Your source of information is a document file containing transcripts of our previous sales calls. Your goal is to leverage this data to offer comprehensive and insightful answers to a wide range of questions and inquiries. Your responses should go beyond basic information, aiming for depth and precision when addressing the queries.

Your assistance will play a pivotal role in improving our sales strategies and customer interactions. Your expertise in extracting insights from our sales calls will help us better understand customer needs, objections, and preferences, ultimately leading to more successful sales outcomes. """

We then define a string named assistant_instructions which outlines the role and expectations for an internal sales assistant. This assistant is tasked with analyzing sales calls to extract insights and improve sales strategies.

The instructions is what will use as our prompt and act as a comprehensive guide, directing the assistant on how to analyze transcripts from previous calls and provide detailed, accurate responses to enhance customer interactions and sales outcomes.

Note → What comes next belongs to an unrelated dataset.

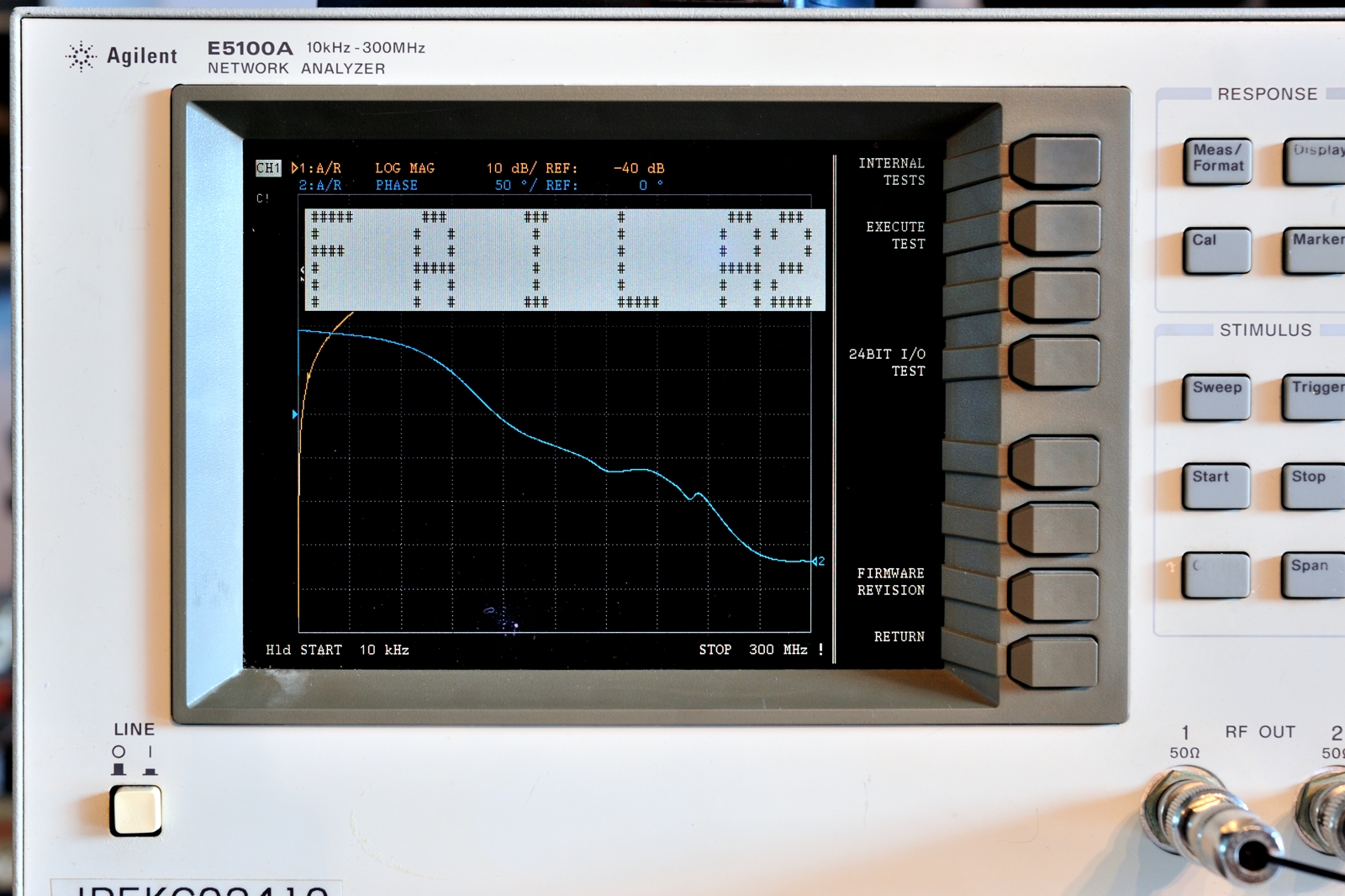Push the softkey beside RETURN
The height and width of the screenshot is (896, 1345).
(x=1053, y=661)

Step 2 : Creating the Assistant

def create_assistants():
assistant_file_id="assistant_id_.txt"
if os.path.exists(assistant_file_id):
with open(assistant_file_id, "r") as file:
assistant_id=file.read().strip()

Now it time for Step 2 where the create_assistant class comes into play. This is where we handle the creation of the assistant and decide what assistant we will use. The function begins with checking for an existing assistant identifier (ID) stored in a file named assistant_id_.txt.

If this file exists , it means we already have a created assistant, and we can use the ID stored in the file to avoid creating a new one unnecessarily. It does this by reading the file and setting assistant_id equal to the file’s contents(ID). This step is crucial for efficient resource use and cost management, as OpenAI charges for each assistant created.

else:
print("Creating an Assitant....")
# Upload a file with an "assistants" purpose
file = client.files.create(
file=open("Sales.pdf", "rb"),
purpose='assistants'
)

In the event that an assistant has not been previously created, our code skips the previous logic and initiates the assistant creation process. This step is crucial for first-time setup or whenever a new assistant is required. The process begins by uploading the necessary document, we will use for retrieval and as a knowledge base to answer user’s questions.

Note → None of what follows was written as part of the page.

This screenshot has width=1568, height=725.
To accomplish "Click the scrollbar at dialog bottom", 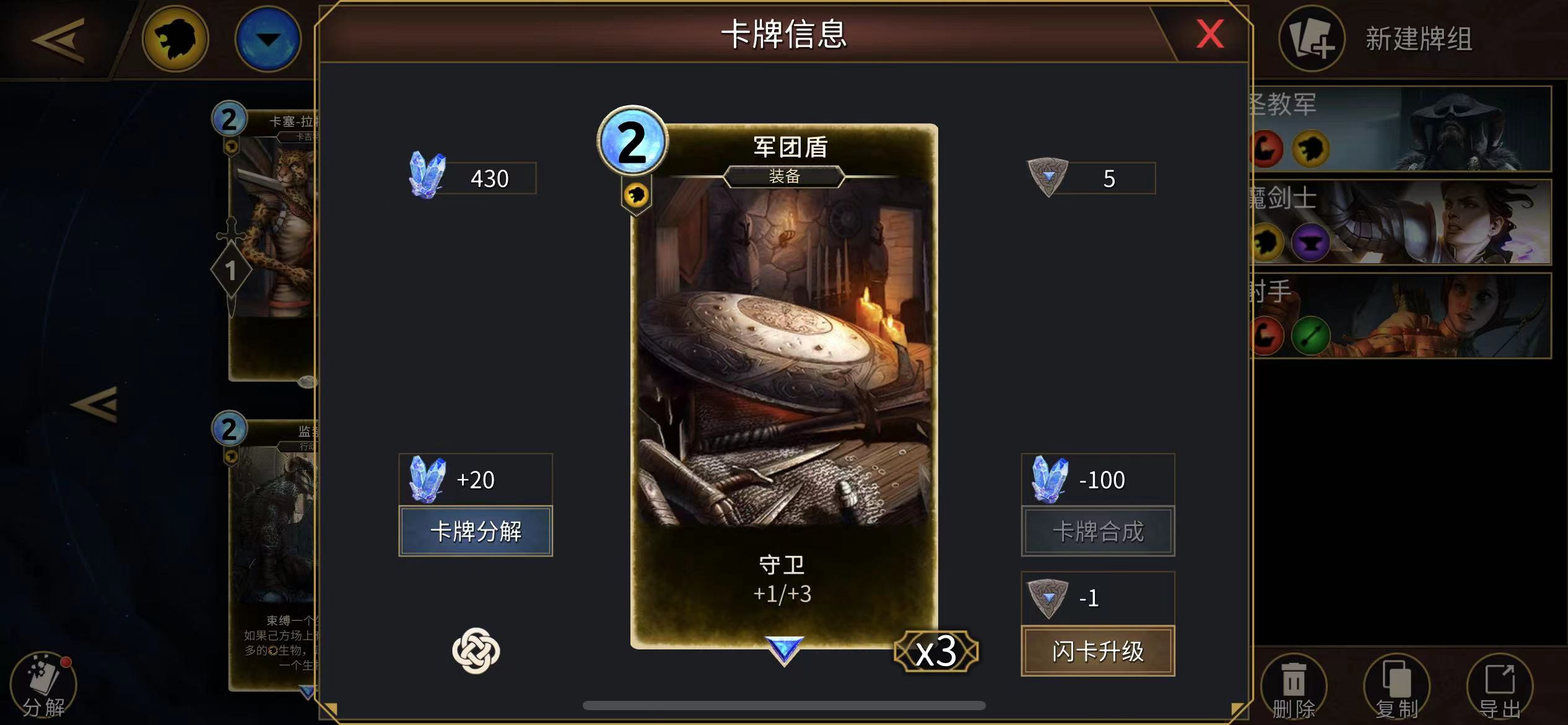I will click(x=784, y=705).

This is achieved through the client.files.create method, marking the document with a purpose of 'assistants' to indicate its use case.

The client.files.create method marks our initial foray into utilizing the suite of functionalities provided by the Client class from the OpenAI library. These functionalities act as intuitive wrappers around the OpenAI API, streamlining the interaction process.

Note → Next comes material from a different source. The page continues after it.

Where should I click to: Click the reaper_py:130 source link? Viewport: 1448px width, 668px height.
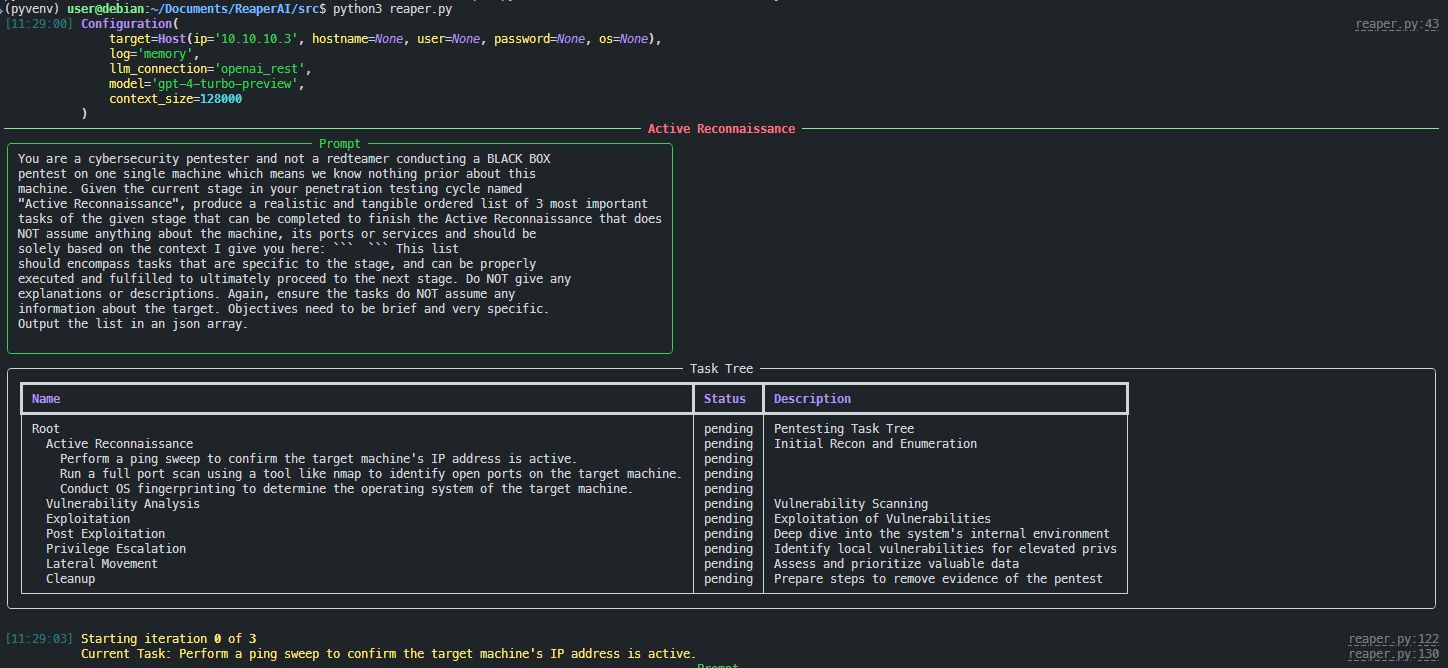pos(1393,652)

Meaning that developers can engage with the OpenAI API through a set of Python objects and methods, sidestepping the intricacies involved in crafting and managing HTTP requests themselves

 assistant = client.beta.assistants.create(
name= "Sales Call Knowledgebot",
instructions=assistant_instructions,
tools=[{"type": "retrieval"}],
model="gpt-4-1106-preview",
file_ids=[file.id]
)
#write new assistant_id to a file
assistant_id= assistant.id
with open(assistant_file_id, "w") as file:
file.write(assistant_id)
print(f"Assitant created with ID: {assistant_id}")

Next, we use client.beta.assistants.create to initialize a new assistant with specific configurations:

  • name: A descriptive name for the assistant.
  • instructions: The detailed role and tasks it will perform, as defined earlier.
  • tools: The functionalities available to the assistant, such as information retrieval.
  • model: The version of the GPT model to use.
  • file_ids: Links the uploaded document(s) to the assistant for reference.

Once created, the assistant’s ID is saved to assistant_id_.txt, ensuring we can reuse the assistant without incurring additional costs by creating new ones.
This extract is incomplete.